# Fine-tuning on custom data
## Setup environment

In [1]:
%%capture
!pip install -r requirements.txt

In [2]:
# Choose your base model to fine-tune
model_name = "NousResearch/Hermes-2-Pro-Mistral-7B"

# Output model name
finetuned_model_name = "kuhess/hermes-2-pro-mistral-7b-metropole"
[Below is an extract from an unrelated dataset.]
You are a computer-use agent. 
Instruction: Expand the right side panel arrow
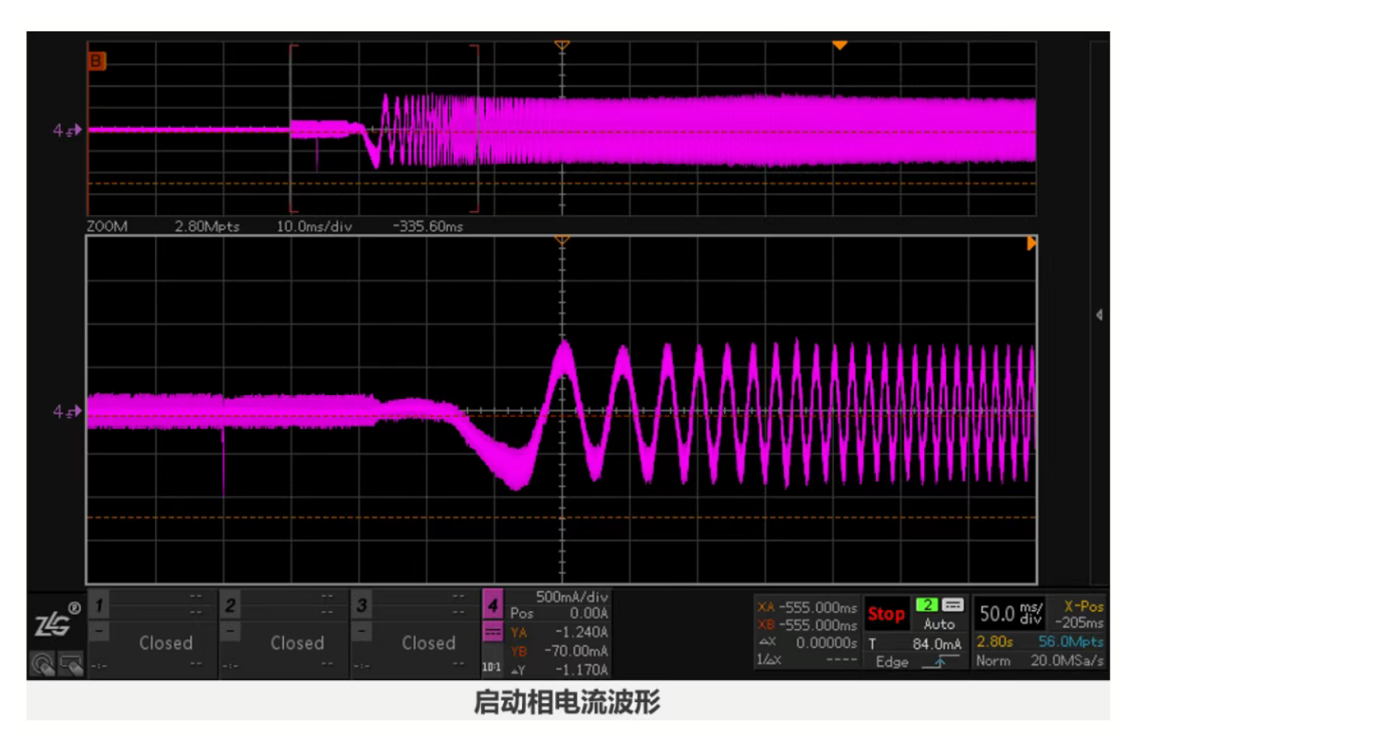(1099, 315)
# Set the Weights&Biaises project name
wandb_project = "sft-hermes-2-pro-mistral-7b-metropole"

In [3]:
from unsloth import FastLanguageModel
import torch

max_seq_length = 4096
dtype = None # None for auto detection
load_in_4bit = True

model, tokenizer = FastLanguageModel.from_pretrained(
    model_name = model_name,
    max_seq_length = max_seq_length,
    dtype = dtype,
    load_in_4bit = load_in_4bit,
)

==((====))==  Unsloth: Fast Mistral patching release 2024.3
   \\   /|    GPU: NVIDIA RTX A5000. Max memory: 23.679 GB. Platform = Linux.
O^O/ \_/ \    Pytorch: 2.2.0+cu121. CUDA = 8.6. CUDA Toolkit = 12.1.
\        /    Bfloat16 = TRUE. Xformers = 0.0.24. FA = True.
 "-____-"     Free Apache license: http://github.com/unslothai/unsloth


Loading checkpoint shards:   0%|          | 0/4 [00:00<?, ?it/s]
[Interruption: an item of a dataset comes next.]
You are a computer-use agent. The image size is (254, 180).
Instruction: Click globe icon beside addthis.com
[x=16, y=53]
Special tokens have been added in the vocabulary, make sure the associated word embeddings are fine-tuned or trained.
You set `add_prefix_space`. The tokenizer needs to be converted from the slow tokenizers
Special tokens have been added in the vocabulary, make sure the associated word embeddings are fine-tuned or trained.


In [4]:
model = FastLanguageModel.get_peft_model(
    model,
    r = 64, # Choose any number > 0 ! Suggested 8, 16, 32, 64, 128
    target_modules = ["q_proj", "k_proj", "v_proj", "o_proj",
                      "gate_proj", "up_proj", "down_proj",],
    lora_alpha = 64,
    lora_dropout = 0, # Supports any, but = 0 is optimized
    bias = "none",    # Supports any, but = "none" is optimized
    use_gradient_checkpointing = True,
    random_state = 3407,
    use_rslora = False,  # We support rank stabilized LoRA
    loftq_config = None, # And LoftQ
)

Unsloth 2024.3 patched 32 layers with 32 QKV layers, 32 O layers and 32 MLP layers.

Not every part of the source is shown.